More and more organizations decide to organize project portfolio management considering the needs of different business areas and the maturity of the operating methods.
Multi-portfolio management is a phenomenon that is gaining strength. More and more companies and public organizations want to use project portfolio management in decision-making by means of multi-portfolio management. In this way, business sector-specific information models, prioritization, project models, risk management and budgeting can be used in a way that supports the industry or business area.
With the experience of more than 350 portfolio implementations, Thinking Portfolio sees the trend of multi-portfolio management arising above all from the concrete needs of customers. If the entire organization must raise its capabilities in project portfolio management to the level it needs most in a certain business or business area, overdevelopment is ahead. The operating model will then not produce value in the right way for those for whom a lighter operating model would be sufficient for good decision-making and guidance. In this case, the information model and functionalities of the project portfolio can be built so that they are flexible within the same common project portfolio. Another popular option is to create two or more portfolios according to maturity level, needs and requirements.
A key feature of a good project portfolio is to support multi-portfolio management so that the parallel use of several portfolios is easy.
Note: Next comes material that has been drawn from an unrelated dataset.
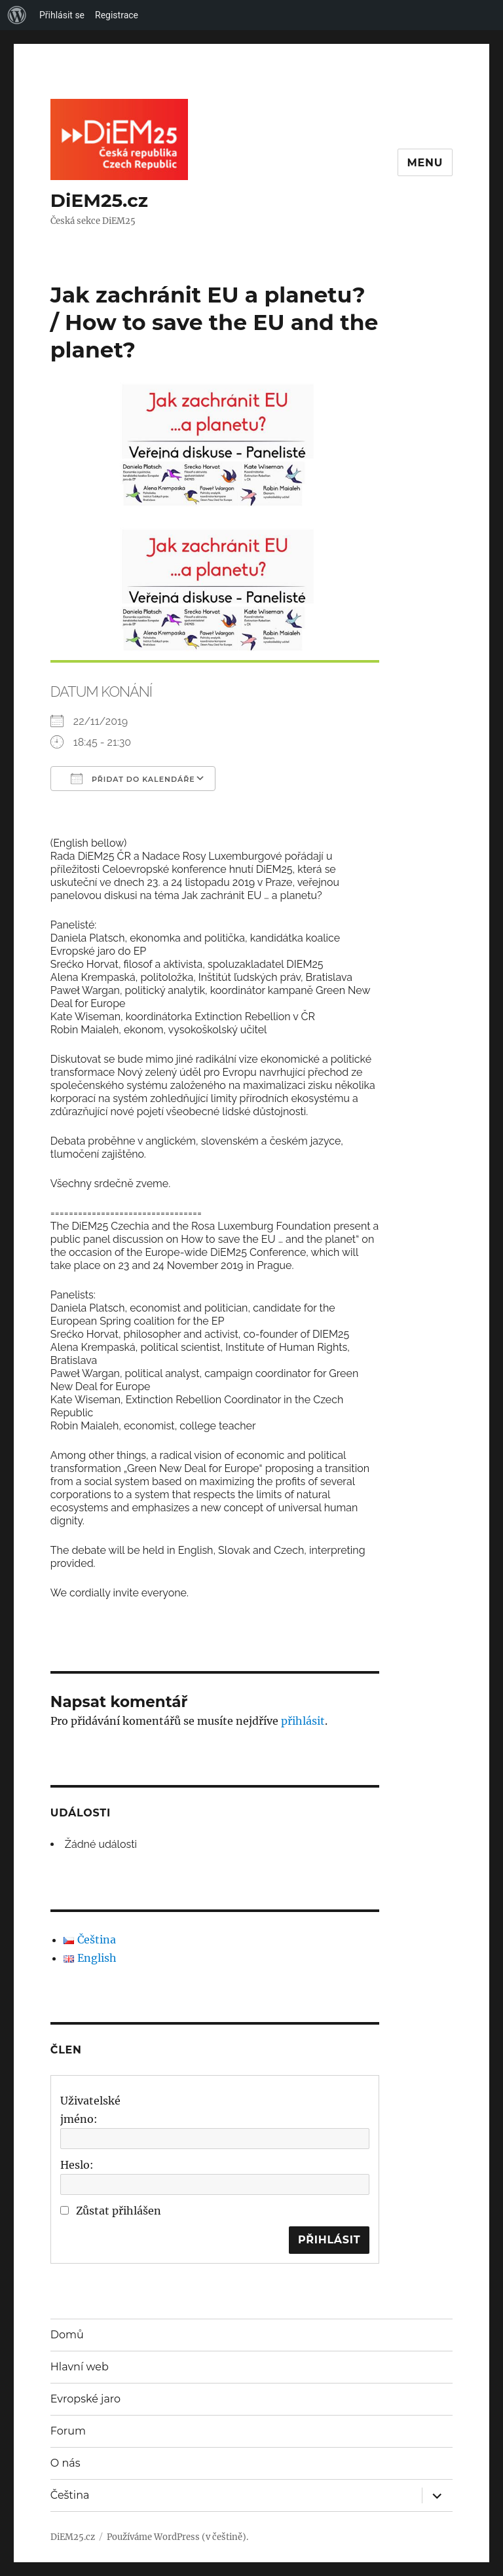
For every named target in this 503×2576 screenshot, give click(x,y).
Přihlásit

Special things are e.g. centralized resource planning that connects portfolios, hourly records, user management, dependencies, risk management, financial reporting and a clear snapshot that easily connects all portfolios.
In this way, each business sector or business area-specific portfolio can have operating instructions, a development path and a portfolio owner that take into account different needs. Multi-portfolio management brings flexibility and facilitates the development and implementation of portfolio management. In addition to project portfolios, multi-portfolio management also includes e.g. application, service, risk, premises, M&A, strategy and metric portfolios as well as sustainability and various compliance portfolios.
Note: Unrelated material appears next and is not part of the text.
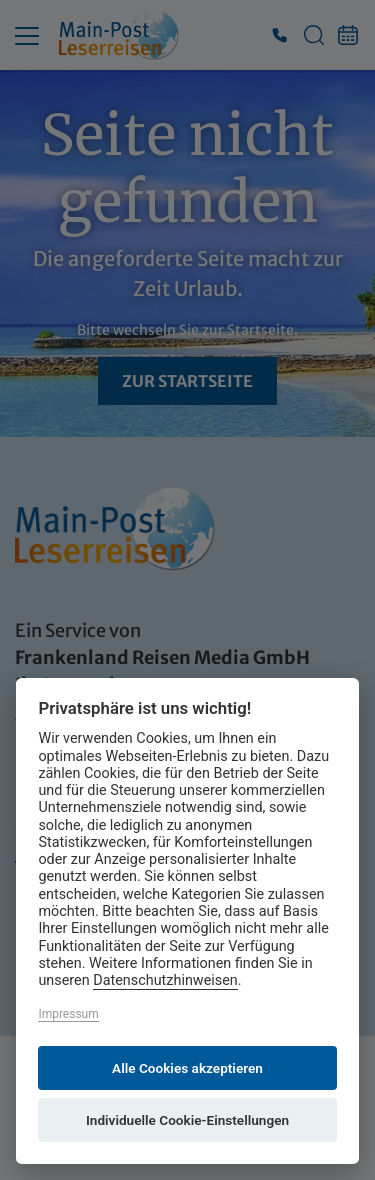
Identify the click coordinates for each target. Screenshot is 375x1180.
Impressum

Good portfolio management is 80% looking ahead and forecasting and 20% monitoring what has happened
The operating environment is an important unifying factor for portfolios. Changes in the operating environment and risks such as raw materials, energy, interest rates, pandemics, legislation, demand, competition, geopolitics and war are common challenges for all portfolios. In this way, risk management and monitoring that connects portfolios can be centralized in a multi-portfolio environment to support forecasting, prioritization and risk management of the entire organization.